Context
A Databricks customer is modernizing legacy Spark jobs into a unified Databricks Lakehouse pipeline using Delta Lake, Databricks Workflows, and Delta Live Tables (Lakeflow Declarative Pipelines). Several existing jobs still use low-level RDD transformations, while newer code uses DataFrames. The team wants a clear migration strategy for batch and streaming ETL, with strong data quality guarantees and lower operational overhead.
You are asked to design the target pipeline architecture and explain where Spark RDDs, DataFrames, and Datasets should or should not be used in Databricks production pipelines.
Scale Requirements
- Input sources: CDC from operational databases, JSON application logs, and hourly Parquet partner drops
- Throughput: 150K records/sec peak streaming ingest, 4 TB/day batch ingest
- Latency target: Bronze tables < 2 minutes from arrival; Silver tables < 10 minutes
- Retention: 180 days raw, 2 years curated
- Consumers: 40 BI dashboards, 12 ML feature pipelines, 20 downstream batch jobs
Requirements
- Design a Databricks-native pipeline from ingestion to curated Delta tables using Bronze/Silver/Gold layers.
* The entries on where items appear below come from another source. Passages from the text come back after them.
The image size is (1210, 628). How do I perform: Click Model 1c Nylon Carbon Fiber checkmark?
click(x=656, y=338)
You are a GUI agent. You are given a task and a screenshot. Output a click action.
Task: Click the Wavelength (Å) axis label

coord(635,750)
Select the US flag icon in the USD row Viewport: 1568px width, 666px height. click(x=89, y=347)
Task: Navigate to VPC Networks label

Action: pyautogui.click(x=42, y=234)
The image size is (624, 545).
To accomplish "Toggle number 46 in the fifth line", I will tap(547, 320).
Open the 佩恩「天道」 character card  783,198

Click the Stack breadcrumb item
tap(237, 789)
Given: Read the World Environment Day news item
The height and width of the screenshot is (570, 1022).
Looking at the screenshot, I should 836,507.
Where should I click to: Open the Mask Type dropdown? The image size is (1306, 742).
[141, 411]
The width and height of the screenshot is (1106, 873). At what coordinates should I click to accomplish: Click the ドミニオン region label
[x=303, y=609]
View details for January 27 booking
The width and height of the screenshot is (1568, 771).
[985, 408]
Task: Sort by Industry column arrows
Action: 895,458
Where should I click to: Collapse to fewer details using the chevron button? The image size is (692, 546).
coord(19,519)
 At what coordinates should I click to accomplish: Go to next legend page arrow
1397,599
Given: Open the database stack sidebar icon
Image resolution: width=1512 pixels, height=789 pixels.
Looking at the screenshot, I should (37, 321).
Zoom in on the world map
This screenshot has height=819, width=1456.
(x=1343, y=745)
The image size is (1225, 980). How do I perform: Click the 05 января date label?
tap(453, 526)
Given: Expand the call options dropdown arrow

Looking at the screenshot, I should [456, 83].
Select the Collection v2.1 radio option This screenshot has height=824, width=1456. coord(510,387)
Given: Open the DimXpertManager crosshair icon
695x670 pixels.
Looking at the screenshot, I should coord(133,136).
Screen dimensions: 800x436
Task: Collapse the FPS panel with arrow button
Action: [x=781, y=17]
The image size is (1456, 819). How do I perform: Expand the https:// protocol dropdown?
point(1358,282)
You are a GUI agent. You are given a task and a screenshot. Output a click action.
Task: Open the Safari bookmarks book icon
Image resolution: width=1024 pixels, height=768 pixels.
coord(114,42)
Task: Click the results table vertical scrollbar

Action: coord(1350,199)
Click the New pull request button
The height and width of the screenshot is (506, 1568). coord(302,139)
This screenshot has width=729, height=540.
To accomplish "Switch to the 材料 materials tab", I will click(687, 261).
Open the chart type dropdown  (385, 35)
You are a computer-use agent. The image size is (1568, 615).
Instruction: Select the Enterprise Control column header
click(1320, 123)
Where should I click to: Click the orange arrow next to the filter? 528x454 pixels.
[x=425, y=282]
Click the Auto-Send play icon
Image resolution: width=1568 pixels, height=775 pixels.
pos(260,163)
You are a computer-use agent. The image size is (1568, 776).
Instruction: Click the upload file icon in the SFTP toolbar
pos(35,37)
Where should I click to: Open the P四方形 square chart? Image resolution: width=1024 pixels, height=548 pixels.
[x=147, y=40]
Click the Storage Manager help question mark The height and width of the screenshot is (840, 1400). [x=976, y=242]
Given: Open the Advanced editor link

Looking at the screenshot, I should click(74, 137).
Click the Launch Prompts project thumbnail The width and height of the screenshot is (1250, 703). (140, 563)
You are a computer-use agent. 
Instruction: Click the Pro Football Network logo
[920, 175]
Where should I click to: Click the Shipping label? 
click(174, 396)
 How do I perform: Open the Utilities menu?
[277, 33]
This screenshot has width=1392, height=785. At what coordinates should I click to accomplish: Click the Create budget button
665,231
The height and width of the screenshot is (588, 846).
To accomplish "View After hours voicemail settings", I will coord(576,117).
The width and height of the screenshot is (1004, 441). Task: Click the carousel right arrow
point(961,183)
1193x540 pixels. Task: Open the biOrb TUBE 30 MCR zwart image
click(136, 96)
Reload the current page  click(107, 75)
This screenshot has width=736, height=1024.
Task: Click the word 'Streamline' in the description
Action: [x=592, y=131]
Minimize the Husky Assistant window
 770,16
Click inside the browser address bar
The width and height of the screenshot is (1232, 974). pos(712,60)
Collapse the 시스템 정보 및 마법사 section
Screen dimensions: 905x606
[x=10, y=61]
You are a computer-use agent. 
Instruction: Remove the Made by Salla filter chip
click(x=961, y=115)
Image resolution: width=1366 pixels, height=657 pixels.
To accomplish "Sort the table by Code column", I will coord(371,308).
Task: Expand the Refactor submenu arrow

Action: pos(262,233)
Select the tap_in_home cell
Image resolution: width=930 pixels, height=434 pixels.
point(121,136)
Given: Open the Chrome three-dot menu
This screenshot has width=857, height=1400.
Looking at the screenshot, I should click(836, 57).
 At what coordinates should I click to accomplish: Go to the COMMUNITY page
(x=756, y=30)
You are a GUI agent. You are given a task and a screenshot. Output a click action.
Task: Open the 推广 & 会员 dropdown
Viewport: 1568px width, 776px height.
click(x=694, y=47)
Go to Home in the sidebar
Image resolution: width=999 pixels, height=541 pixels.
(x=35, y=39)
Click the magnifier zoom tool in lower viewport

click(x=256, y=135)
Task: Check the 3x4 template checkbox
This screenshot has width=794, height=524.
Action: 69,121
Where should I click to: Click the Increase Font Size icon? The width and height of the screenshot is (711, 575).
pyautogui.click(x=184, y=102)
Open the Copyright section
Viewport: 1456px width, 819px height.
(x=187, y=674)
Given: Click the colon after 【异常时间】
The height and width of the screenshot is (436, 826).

- Explain the trade-offs between RDDs, DataFrames, and Datasets for ETL transformations, schema enforcement, optimization, and maintainability.
- Identify which API you would standardize on for Databricks batch and streaming pipelines, and where exceptions are justified.
- Include data quality controls such as schema validation, null checks, deduplication, and quarantine handling.
- Show how orchestration, backfills, and monitoring would work in Databricks Workflows.
- Describe how your design supports both SQL-first analytics users and PySpark/Scala engineers.
Constraints
- Platform must stay fully on Databricks with Delta Lake as the system of record.
- Team has mixed Python and Scala experience; most analysts are SQL-first.
- Compliance requires auditability, replayability, and lineage for all production tables.
- Minimize custom JVM code and operational complexity; avoid designs that block Photon/Catalyst optimizations.